各都市のスコアを合計し、最後にその結果を表示します。BEGINでヘッダーをスキップし、ENDで集計結果を出力します。

awk -F',' '
BEGIN {
    # ヘッダー行をスキップするためのフラグ
    header_skipped = 0;
}
{
    if (!header_skipped) {
        header_skipped = 1;
        next; # ヘッダー行をスキップ
    }
    scores[$4] += $3; # 都市名をキーとしてスコアを加算
}
END {
    for (city in scores) {
        print city ": " scores[city]
    }
}' data.csv

出力例:

Tokyo: 163
Osaka: 180
Kyoto: 95

注意点やおすすめポイント

  • -F オプション: 区切り文字(フィールドセパレータ)を指定します。デフォルトは空白文字です。CSVなら-F','、TSVなら-F'\t'と指定します。
  • $1, $2, ...: 各フィールドの値を参照します。$0は行全体を表します。
  • NR (Number of Record): 現在処理している行番号です。

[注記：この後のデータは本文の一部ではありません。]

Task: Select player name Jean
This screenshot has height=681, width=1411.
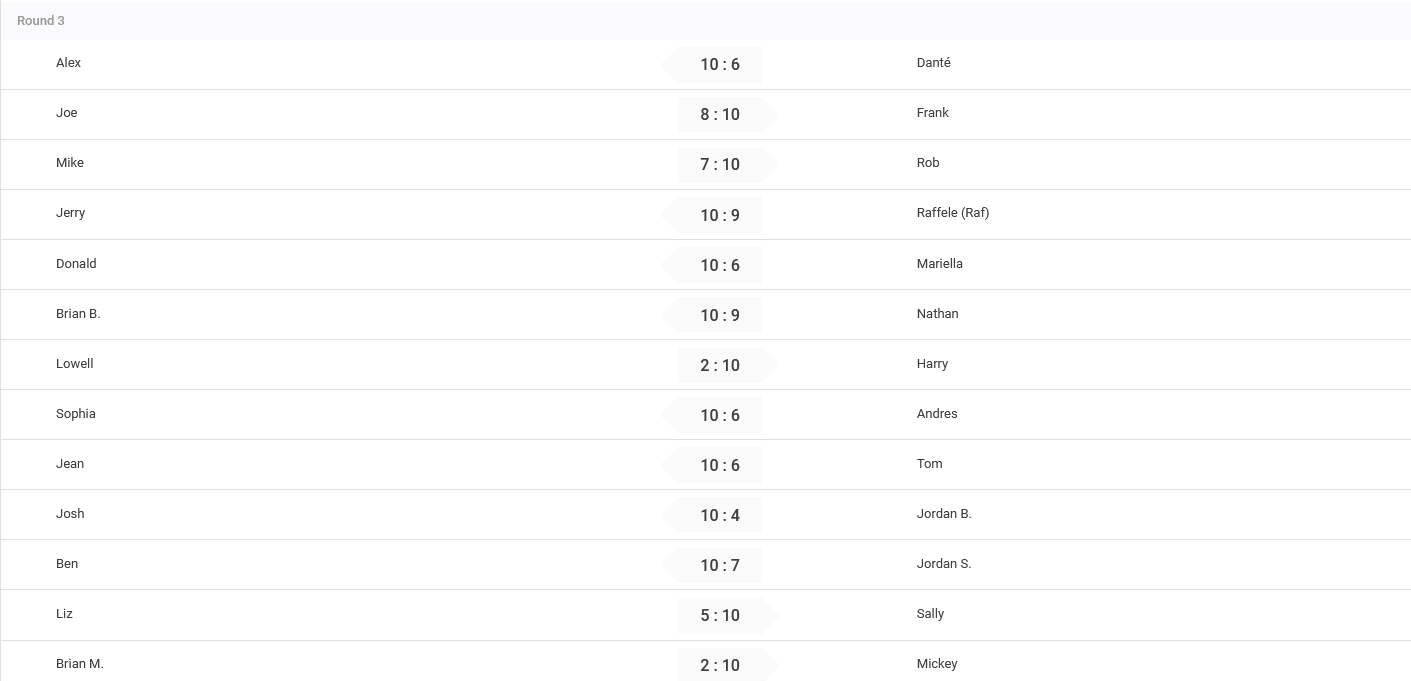Action: (x=70, y=464)
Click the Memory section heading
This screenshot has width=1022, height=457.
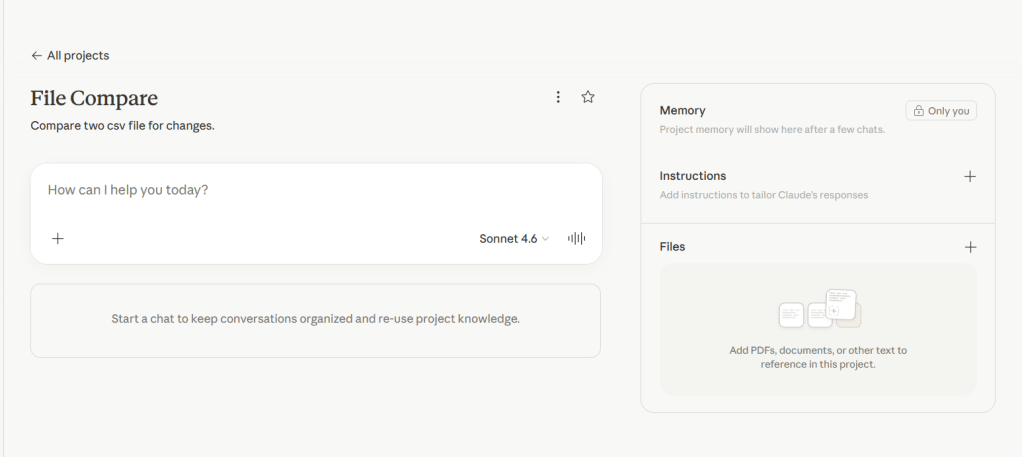click(x=682, y=111)
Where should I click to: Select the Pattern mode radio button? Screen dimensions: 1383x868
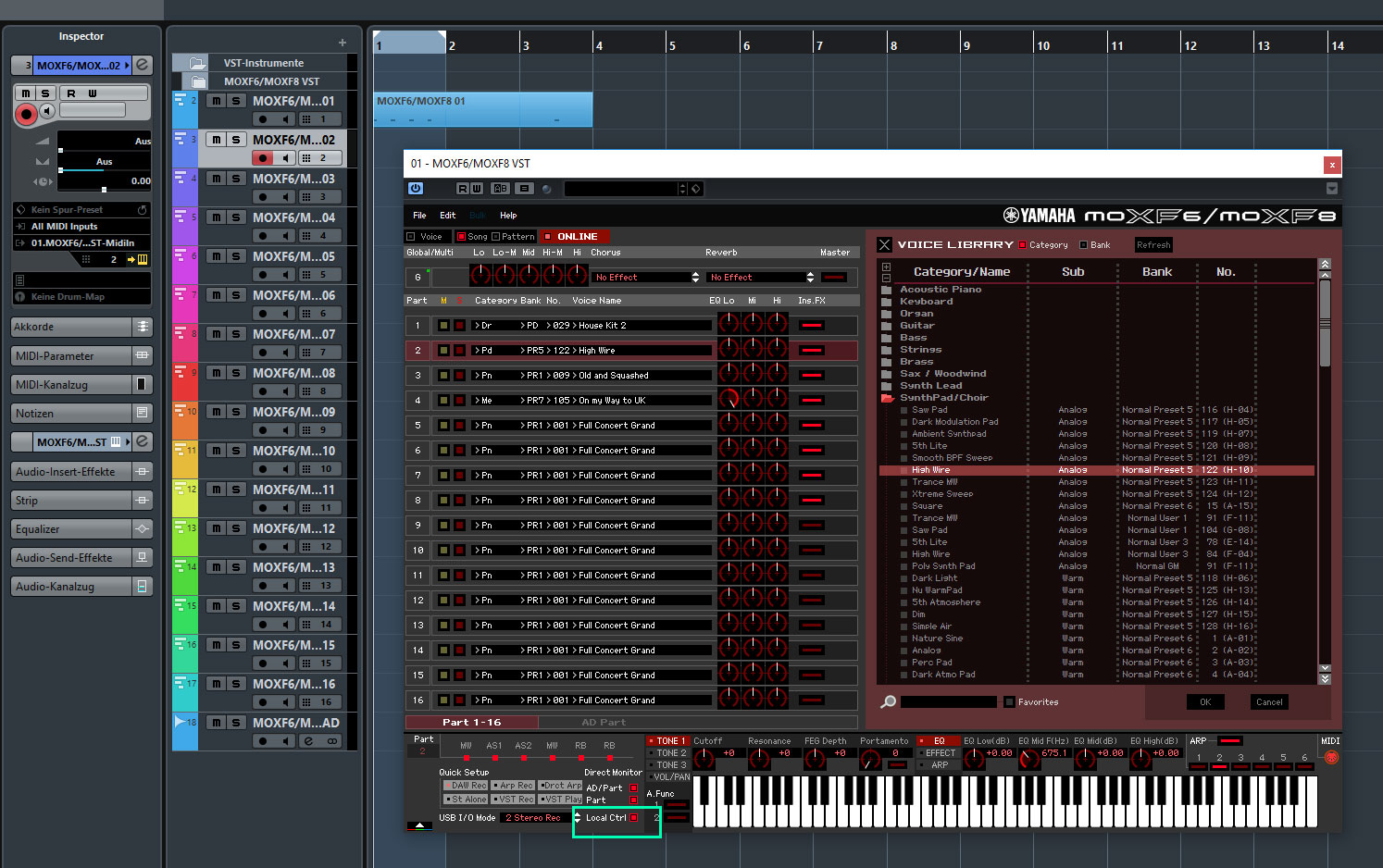pos(496,237)
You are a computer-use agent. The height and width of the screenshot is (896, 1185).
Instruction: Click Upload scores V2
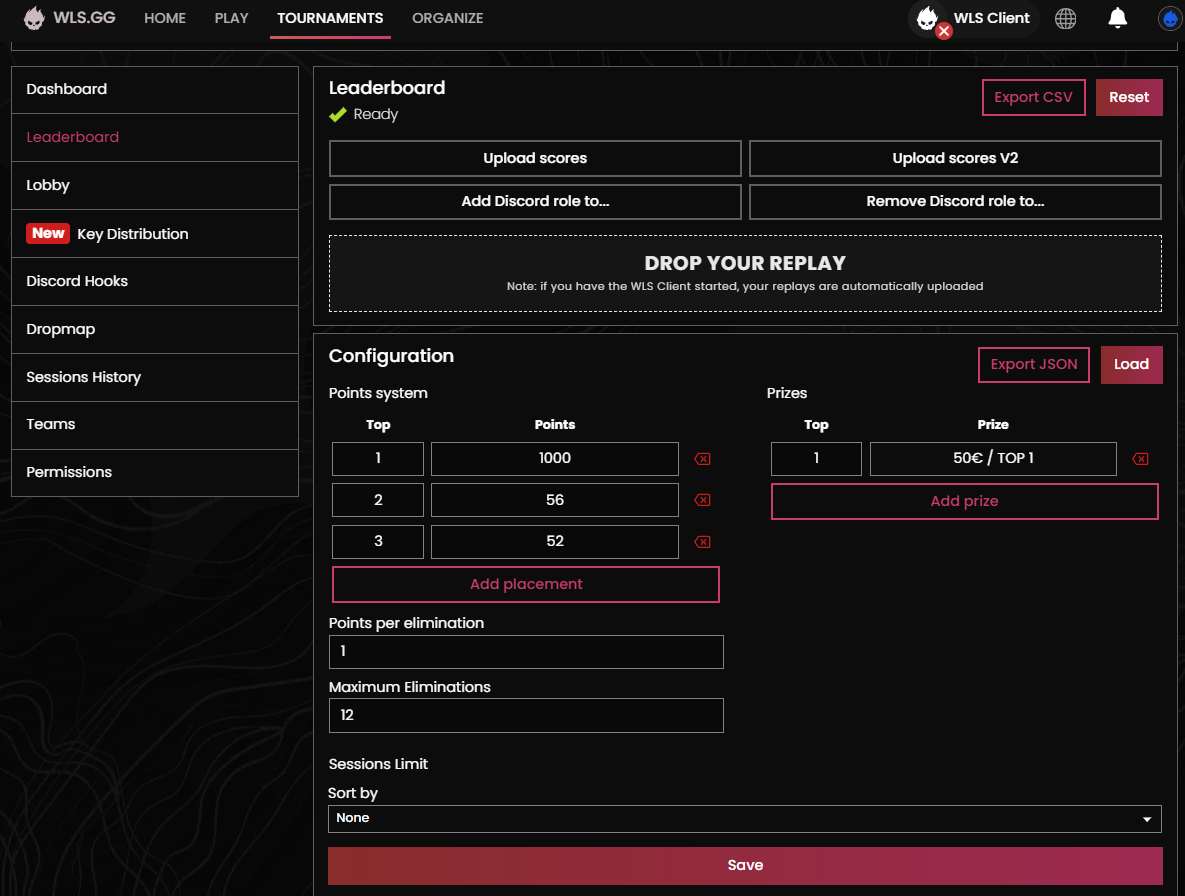click(x=954, y=158)
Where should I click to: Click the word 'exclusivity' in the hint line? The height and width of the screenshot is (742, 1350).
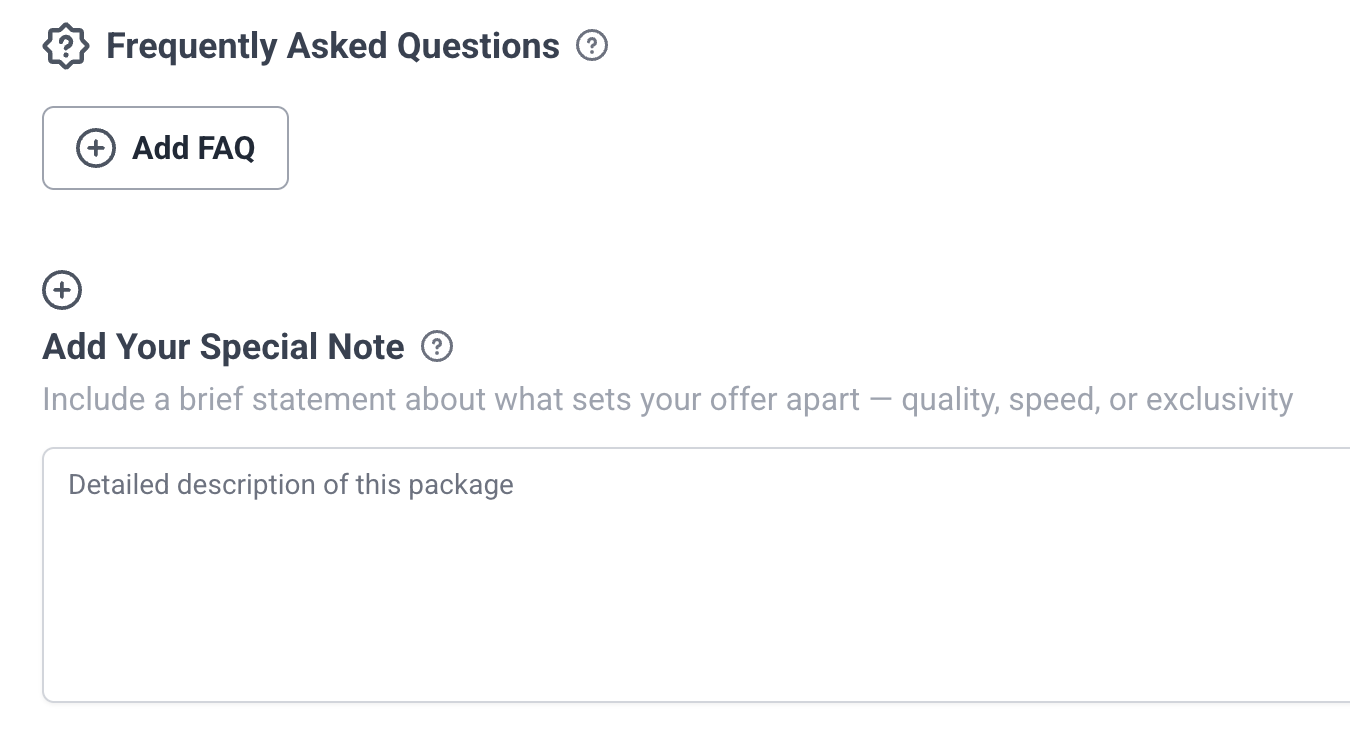(x=1219, y=399)
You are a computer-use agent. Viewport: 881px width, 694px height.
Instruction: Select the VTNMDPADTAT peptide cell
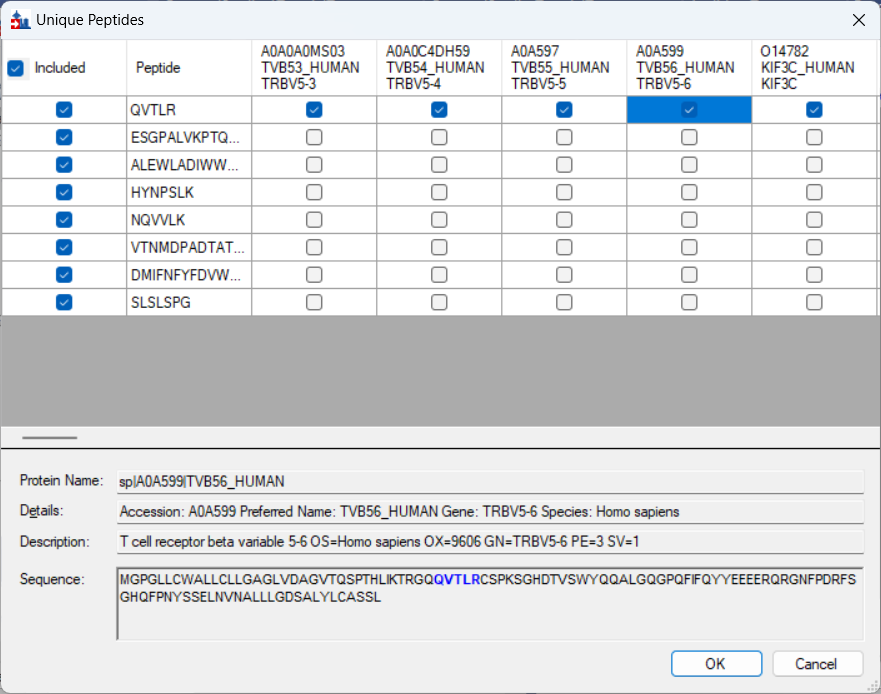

NR > 1でヘッダー行をスキップする際によく使われます。
  • NF (Number of Field): 現在の行のフィールド数です。
  • BEGINENDブロック: BEGINはファイル処理開始前に一度だけ実行され、ENDはファイル処理終了後に一度だけ実行されます。変数の初期化や最終結果の出力に便利です。
  • 配列: 連想配列を簡単に扱えるため、上記の例のように集計処理に非常に強力です。
  • awkスクリプトをファイルに記述し、awk -f script.awk data.txtのように実行することも可能です。より複雑な処理を記述する際に便利です。